Для того чтобы совершить этот невероятный подвиг, необходимо было выполнить два условия. Во-первых, каждый полк должен был быть сокращен до одного батальона в пятьсот человек. Политические преимущества сокращения более чем в два раза числа рядовых на действительной службе при сохранении почти трех четвертей полков армии, а значит, и почти трех четвертей ее офицеров, вряд ли можно было упустить. Король, конечно, прекрасно понимал это, но его реальный интерес в сохранении такого количества недоукомплектованных батальонов на действительной службе заключался в том, чтобы сделать Британию более безопасной в случае войны. Можно было рассчитывать на то, что британский патриотизм пополнит ряды новобранцев, как это происходило с 1756 года; но только его армия нового образца обеспечит достаточное количество обученных офицеров и сержантов, чтобы руководить ими.

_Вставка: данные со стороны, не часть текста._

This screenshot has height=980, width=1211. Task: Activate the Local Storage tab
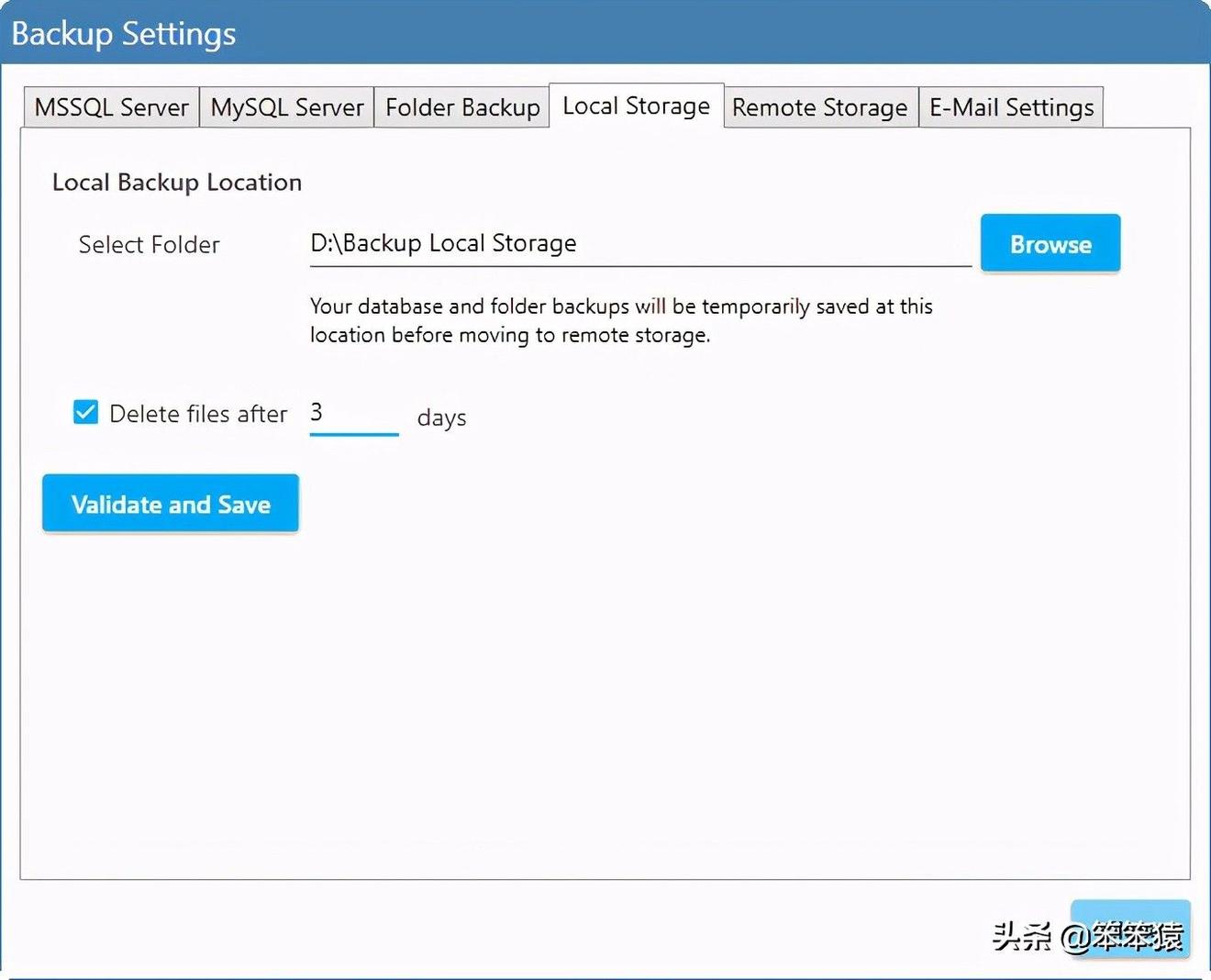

Во-вторых, необходимо было преодолеть двойное препятствие: финансовое, поскольку содержание восьмидесяти постоянных полков неизбежно обойдется дороже, чем сорок девять полков 1749 года; и идеологическое, поскольку и тори, и оппозиционные виги обязательно выдвинут традиционные возражения против увеличения численности армии мирного времени. Решение Джорджа продемонстрировало его гений в полном расцвете сил, поскольку одним ловким ударом оно нивелировало оба барьера. Оно заключалось в следующем: не будет никакого расширения численности войск, размещенных в Британии. Двадцать новых батальонов будут размещены в американских колониях (включая Вест-Индию), а двенадцать — в ирландских. Парламент должен был оплатить эти новые гарнизоны только в 1763 году. После этого налоги на колонии будут содержать размещенные там войска, а ирландский парламент возьмет на себя расходы по содержанию новых защитников острова[729].